Из иссохших костлявых пальцев престарелого Соэмона Кураноскэ принял письмо, распечатал его и прочел. Речь шла о статусе Даигаку, младшего брата князя Асано, а также ближайших его родичей — Тода Унэмэноками и Асано Миноноками.
…Глава рода приговорен к сэппуку… На том род пресекается…
Что ж, можно было предположить и такое. Однако хотелось надеяться на милость и справедливость властелина. Здесь же налицо была явная несправедливость. Притом противник князя Кодзукэноскэ Кира остался в живых и теперь был на пути к полному выздоровлению. Кураноскэ почувствовал, как пламя гнева охватывает все его существо.
— И это наша верховная власть?! — взывал внутренний голос.

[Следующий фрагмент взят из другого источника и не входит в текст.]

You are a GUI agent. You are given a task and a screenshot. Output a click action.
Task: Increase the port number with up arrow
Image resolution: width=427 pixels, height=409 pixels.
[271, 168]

Прислушиваясь к своему внутреннему голосу, Кураноскэ прикрыл глаза и сидел, погрузившись в молчание, положив на левое колено веер. Наконец он приподнял веки, пристально посмотрел на обоих вестников и кратко обронил:
— Рассказывайте!
Хриплым голосом Соэмон поведал, как все произошло. В речи его прорывалась подавленная боль, слезы застилали глаза и душили его, то и дело мешая продолжать рассказ. Тогда вступал Сэдзаэмон, но и он от переполнявших его чувств порой лишался дара речи. Кураноскэ сидел с каменным выражением лица, но видно было, что и его захватило общее горе и негодование.
— Так не должно было быть! — сказал он под конец, вложив в эти слова всю горечь и боль. Встав с циновки, он один прошел в домашнюю молельню, закрыв за собой сёдзи.
Подавленные услышанным, самураи не задали ни единого вопроса.
За стенами дома безмятежно сияло весеннее солнце, а внутри царил мрак. Слышно было лишь, как глухо шумят на ветру макушки сосен.
Кураноскэ заперся в молельне и оставался там так долго, что Тикара уже начал беспокоиться. Трудно было предположить, что задумал грозный командор…
Тем временем в прихожей послышались голоса. Вошел порученец и доложил Тикаре, что самурайский старшина Куробэй Оно желает поговорить с комендантом.
Юноша, решив, что представился хороший предлог нарушить молчание, позвал из-за бумажной перегородки:
— Отец!
— Что еще? — сразу же отозвался Кураноскэ, но немедленно добавил: — Не открывай. Сюда сейчас никому заходить нельзя. Я скоро выйду.
Голос его звучал необычайно сурово.
Тикара вынужден был подчиниться и плотно задвинул щель, но все не мог решиться отойти от фусума, охваченный тревогой и чувствуя себя потерянным. Потихоньку он приложил ухо к бумажной перегородке и прислушался, но в комнате царило гробовое безмолвие, как будто там и вовсе никого не было.
Кураноскэ, зайдя в молельню, первым делом зажег огонек в лампаде и замер, склонив голову, перед ликом Будды. Все те чувства, что он до сих пор старался подавить и не выказать на людях, разом вскипели у него в груди, словно бурный поток, прорвавший запруду. Слез не было, да они были и неуместны. Каменной глыбой невыносимая тяжесть легла на сердце. «Ах, если бы только я мог быть тогда рядом!» — в бессильном отчаянии повторял он про себя. Боль и горечь переполняли душу. Казалось, легче рассечь грудь мечом, чем терпеть эти муки.